Depends. When he started doing the shows, it was. The last couple years she stayed home with the kids and his sidekick was his sister.
#83
Very nice post, grepper.

One product that I use extensively for scratch and corrosion removal is Klingspor's Sandflex Abraser Blocks. All of the demonstrators at the woodworking shows when they were in their heyday used them to keep their workers looking brand new. I picked up the habit from the folks at Lie-Nielsen. Deneb's wife would pick up every plane after a customer looked at it and give it a once over with the fine Abraser. I keep my Universal Support polished up with one, and it always floats up and down.
#84
Keeping it as short as possible is logical, but I never really pay attention to it. I have enough projection to get my fingers comfortably on the back of the tool. I have no idea what my "average protrusion" might be on a chisel or plane iron.
#85
Since it is used, I wonder if it might not have the older SVH-60 jig with it, instead of the newer SE-76.

Here's a PDF download for some instructions I wrote several years ago to help people get better results with the SVH-60.

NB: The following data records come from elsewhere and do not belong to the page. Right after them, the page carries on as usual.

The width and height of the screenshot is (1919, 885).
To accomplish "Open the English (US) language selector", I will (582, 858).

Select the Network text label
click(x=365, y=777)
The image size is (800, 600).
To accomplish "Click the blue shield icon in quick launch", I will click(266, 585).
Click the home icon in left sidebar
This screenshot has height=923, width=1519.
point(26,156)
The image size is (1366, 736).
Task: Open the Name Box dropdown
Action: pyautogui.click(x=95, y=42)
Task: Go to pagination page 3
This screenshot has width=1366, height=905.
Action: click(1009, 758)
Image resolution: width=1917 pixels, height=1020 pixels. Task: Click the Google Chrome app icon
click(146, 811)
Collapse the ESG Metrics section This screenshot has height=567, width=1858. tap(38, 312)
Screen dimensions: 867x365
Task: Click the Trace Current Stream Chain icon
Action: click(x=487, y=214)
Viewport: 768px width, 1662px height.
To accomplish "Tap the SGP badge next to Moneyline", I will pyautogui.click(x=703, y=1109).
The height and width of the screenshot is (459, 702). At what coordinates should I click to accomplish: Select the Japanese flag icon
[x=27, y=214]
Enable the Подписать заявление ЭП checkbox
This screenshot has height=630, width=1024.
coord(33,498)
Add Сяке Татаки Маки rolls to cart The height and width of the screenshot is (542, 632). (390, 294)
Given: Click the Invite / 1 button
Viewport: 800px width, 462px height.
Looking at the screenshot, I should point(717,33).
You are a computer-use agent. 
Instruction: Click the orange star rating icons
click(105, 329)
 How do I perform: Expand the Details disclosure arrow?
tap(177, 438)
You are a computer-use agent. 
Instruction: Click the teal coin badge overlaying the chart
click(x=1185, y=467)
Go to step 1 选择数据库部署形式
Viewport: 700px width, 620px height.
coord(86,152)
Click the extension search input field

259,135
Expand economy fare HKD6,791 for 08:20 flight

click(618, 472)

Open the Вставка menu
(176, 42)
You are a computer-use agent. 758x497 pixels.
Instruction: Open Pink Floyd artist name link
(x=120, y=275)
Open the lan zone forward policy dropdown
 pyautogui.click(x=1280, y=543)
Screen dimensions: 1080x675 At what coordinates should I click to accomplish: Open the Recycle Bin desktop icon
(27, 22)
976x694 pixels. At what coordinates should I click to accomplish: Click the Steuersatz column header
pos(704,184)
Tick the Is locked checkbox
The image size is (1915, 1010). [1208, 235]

http://www.sharptoolsusa.com/squareedgeweb.pdf
#86
Grepper,

You need to work on getting a feel for where to cut and where to relax. It sounds like you're trying to keep your pressure even and consistent. That doesn't always work. Like Kenny Rogers sings, you have to know when to hold them and know when to ease off --- or something like that.

#87
Well that tool hawker would have been me. Don't know how you got the wrong support, but I have a couple floating around my shop, of the correct vintage and the correct length. Send your address to jeff at sharptoolsusa dot com and I'll send you one.
#88
I see what you're describing now in your photograph.

Did you by chance purchase your machine second-hand and/or as a demonstrator from a shop?

The reason I ask is that the Universal Support for the smaller machine (1600 or T-3) is shorter. I think you have the wrong Universal Support, which could have happened if someone ordered the wrong replacement or if a shop keeper got them mixed up on the demo machines. It's possible, but highly unlikely that it was factory packaged that way.
#89
No, it wasn't and isn't flawed. If the tool is indexed to the correct side of the jig and used in the vertical mount, you will be off the stone before the jig leaves the Universal Support. The horizontal base has to be offset or the posts of the Universal Support would hit the vertical mounts. A longer bar on the Universal Support starts to introduce a tipping problem. Believe it or not, more than a couple of vitally interested parties have looked at this issue for decades.
#90
Neither the SVH-60 (original straight edge jig) nor the newer SE-76 were designed to work in the horizontal position. It is not very effective on straight edges.